**Material for the task:**
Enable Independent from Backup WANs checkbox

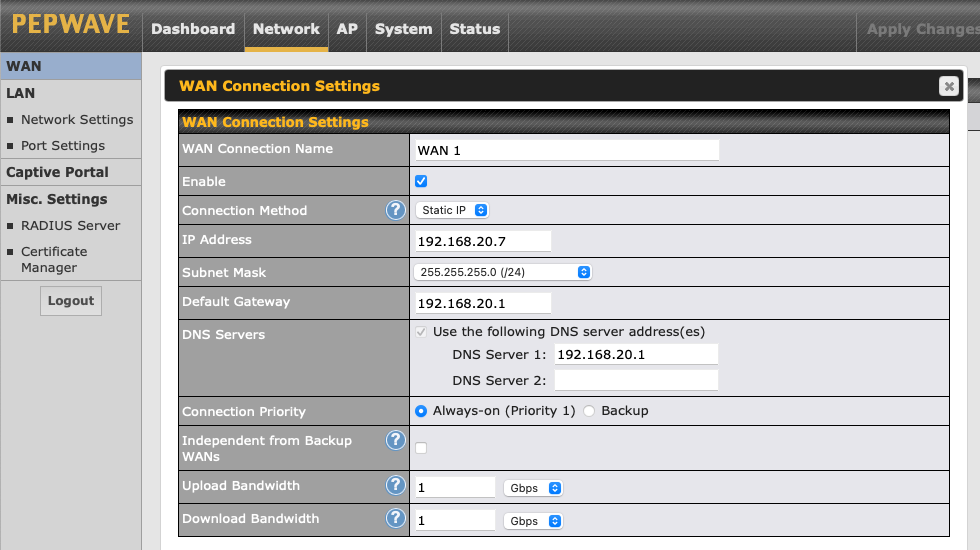point(421,448)
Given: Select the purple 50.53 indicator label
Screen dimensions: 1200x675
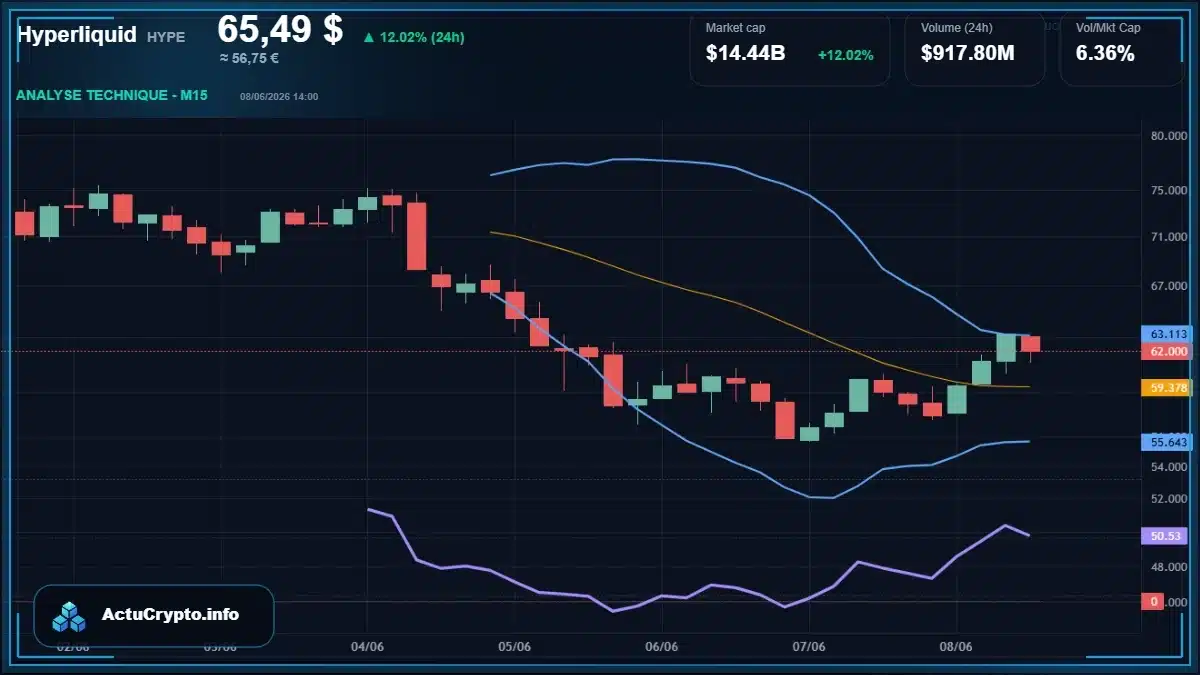Looking at the screenshot, I should point(1164,536).
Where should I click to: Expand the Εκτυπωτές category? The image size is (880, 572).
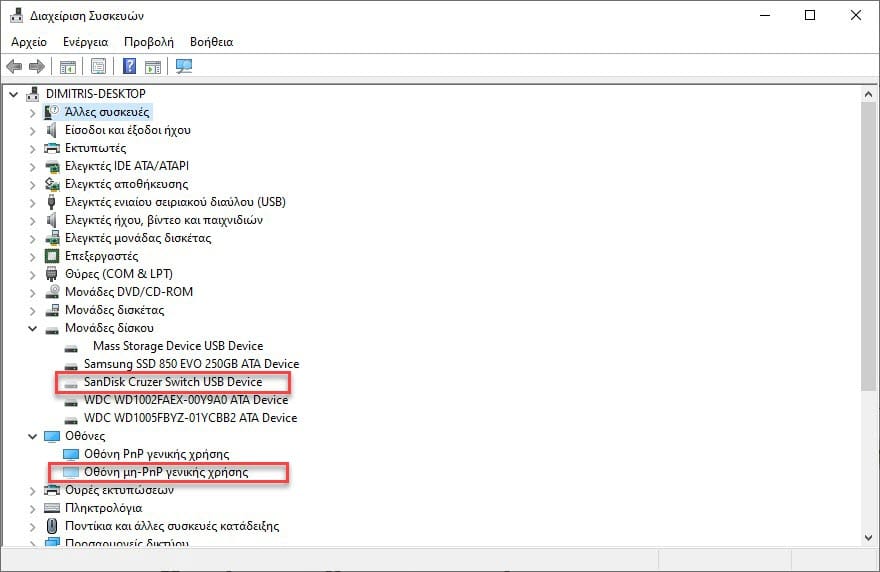tap(33, 149)
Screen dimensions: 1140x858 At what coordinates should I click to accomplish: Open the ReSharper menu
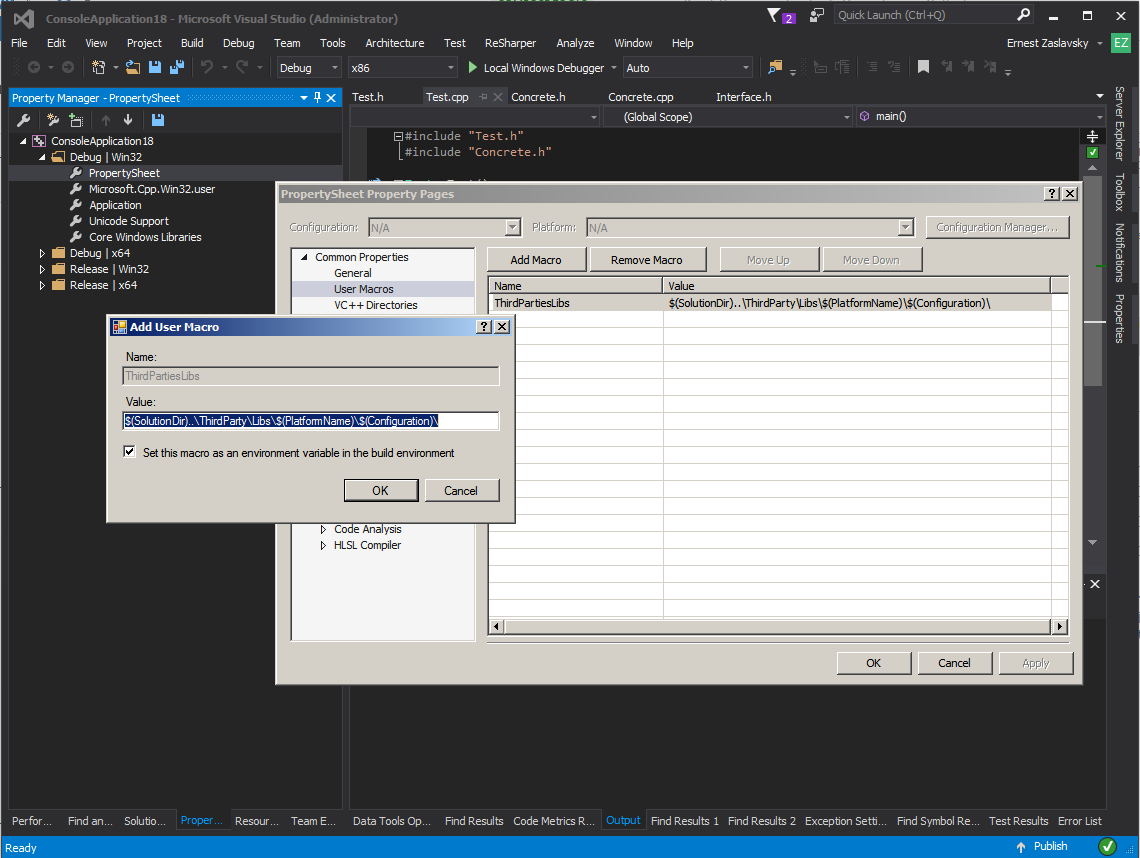510,43
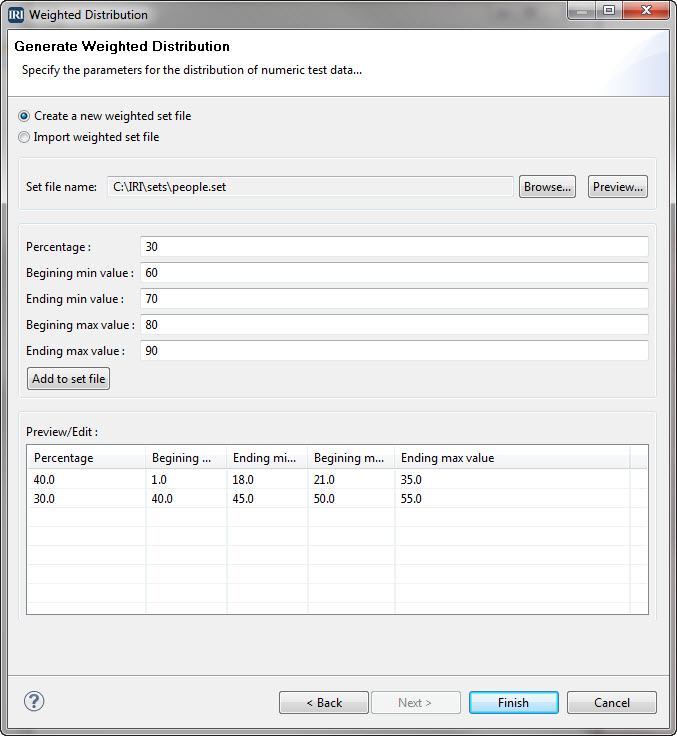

**Exercise details:** Output the records above in their entirety and exactly, leaving out all images.

**Exercise response:**
Enable Independent from Backup WANs checkbox

point(421,448)
Given: Select the purple 50.53 indicator label
Screen dimensions: 1200x675
Looking at the screenshot, I should point(1164,536).
Where should I click to: Expand the Εκτυπωτές category? The image size is (880, 572).
tap(33, 149)
Screen dimensions: 1140x858 At what coordinates should I click to accomplish: Open the ReSharper menu
510,43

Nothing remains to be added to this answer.